• INSTRUCTIONS TO FOLLOW
Can you convert the items below into a JSON list of strings, with one string per line and blank lines left out?

• RECORDS PROVIDED
───
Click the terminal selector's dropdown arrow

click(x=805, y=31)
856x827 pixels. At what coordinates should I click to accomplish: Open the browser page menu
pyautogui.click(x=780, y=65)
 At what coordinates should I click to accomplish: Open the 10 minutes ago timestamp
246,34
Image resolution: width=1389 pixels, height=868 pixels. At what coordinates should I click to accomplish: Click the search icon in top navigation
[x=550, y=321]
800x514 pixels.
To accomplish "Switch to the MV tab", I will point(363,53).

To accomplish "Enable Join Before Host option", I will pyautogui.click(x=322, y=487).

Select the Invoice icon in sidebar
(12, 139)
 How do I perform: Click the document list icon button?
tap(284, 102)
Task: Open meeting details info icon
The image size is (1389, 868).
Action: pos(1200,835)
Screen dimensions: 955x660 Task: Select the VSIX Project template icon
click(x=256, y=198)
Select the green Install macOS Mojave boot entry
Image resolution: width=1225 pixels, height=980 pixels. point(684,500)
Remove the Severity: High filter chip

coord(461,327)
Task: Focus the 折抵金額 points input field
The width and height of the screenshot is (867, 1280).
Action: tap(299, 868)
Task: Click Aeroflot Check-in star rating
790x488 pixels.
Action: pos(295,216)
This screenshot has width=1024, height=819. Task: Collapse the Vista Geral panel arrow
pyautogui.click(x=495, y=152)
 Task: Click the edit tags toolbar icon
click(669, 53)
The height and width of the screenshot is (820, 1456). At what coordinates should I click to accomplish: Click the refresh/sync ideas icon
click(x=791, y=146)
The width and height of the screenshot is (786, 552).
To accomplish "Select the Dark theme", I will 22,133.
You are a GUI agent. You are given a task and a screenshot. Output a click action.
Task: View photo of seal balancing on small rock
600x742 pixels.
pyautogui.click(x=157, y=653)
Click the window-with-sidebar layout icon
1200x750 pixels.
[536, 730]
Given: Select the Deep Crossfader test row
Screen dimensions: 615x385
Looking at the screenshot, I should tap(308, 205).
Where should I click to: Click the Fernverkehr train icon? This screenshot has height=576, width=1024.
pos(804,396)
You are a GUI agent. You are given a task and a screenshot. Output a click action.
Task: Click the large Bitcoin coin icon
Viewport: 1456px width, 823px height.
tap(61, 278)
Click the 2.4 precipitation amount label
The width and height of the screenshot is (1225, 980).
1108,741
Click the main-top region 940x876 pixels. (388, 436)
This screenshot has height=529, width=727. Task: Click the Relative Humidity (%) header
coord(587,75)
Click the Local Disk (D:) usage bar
───
• EXERCISE ANSWER
[
  "Click the terminal selector's dropdown arrow",
  "click(x=805, y=31)",
  "856x827 pixels. At what coordinates should I click to accomplish: Open the browser page menu",
  "pyautogui.click(x=780, y=65)",
  " At what coordinates should I click to accomplish: Open the 10 minutes ago timestamp",
  "246,34",
  "Image resolution: width=1389 pixels, height=868 pixels. At what coordinates should I click to accomplish: Click the search icon in top navigation",
  "[x=550, y=321]",
  "800x514 pixels.",
  "To accomplish \"Switch to the MV tab\", I will point(363,53).",
  "To accomplish \"Enable Join Before Host option\", I will pyautogui.click(x=322, y=487).",
  "Select the Invoice icon in sidebar",
  "(12, 139)",
  " How do I perform: Click the document list icon button?",
  "tap(284, 102)",
  "Task: Open meeting details info icon",
  "The image size is (1389, 868).",
  "Action: pos(1200,835)",
  "Screen dimensions: 955x660 Task: Select the VSIX Project template icon",
  "click(x=256, y=198)",
  "Select the green Install macOS Mojave boot entry",
  "Image resolution: width=1225 pixels, height=980 pixels. point(684,500)",
  "Remove the Severity: High filter chip",
  "coord(461,327)",
  "Task: Focus the 折抵金額 points input field",
  "The width and height of the screenshot is (867, 1280).",
  "Action: tap(299, 868)",
  "Task: Click Aeroflot Check-in star rating",
  "790x488 pixels.",
  "Action: pos(295,216)",
  "This screenshot has width=1024, height=819. Task: Collapse the Vista Geral panel arrow",
  "pyautogui.click(x=495, y=152)",
  " Task: Click the edit tags toolbar icon",
  "click(669, 53)",
  "The height and width of the screenshot is (820, 1456). At what coordinates should I click to accomplish: Click the refresh/sync ideas icon",
  "click(x=791, y=146)",
  "The width and height of the screenshot is (786, 552).",
  "To accomplish \"Select the Dark theme\", I will 22,133.",
  "You are a GUI agent. You are given a task and a screenshot. Output a click action.",
  "Task: View photo of seal balancing on small rock",
  "600x742 pixels.",
  "pyautogui.click(x=157, y=653)",
  "Click the window-with-sidebar layout icon",
  "1200x750 pixels.",
  "[536, 730]",
  "Given: Select the Deep Crossfader test row",
  "Screen dimensions: 615x385",
  "Looking at the screenshot, I should tap(308, 205).",
  "Where should I click to: Click the Fernverkehr train icon? This screenshot has height=576, width=1024.",
  "pos(804,396)",
  "You are a GUI agent. You are given a task and a screenshot. Output a click action.",
  "Task: Click the large Bitcoin coin icon",
  "Viewport: 1456px width, 823px height.",
  "tap(61, 278)",
  "Click the 2.4 precipitation amount label",
  "The width and height of the screenshot is (1225, 980).",
  "1108,741",
  "Click the main-top region 940x876 pixels. (388, 436)",
  "This screenshot has height=529, width=727. Task: Click the Relative Humidity (%) header",
  "coord(587,75)",
  "Click the Local Disk (D:) usage bar"
]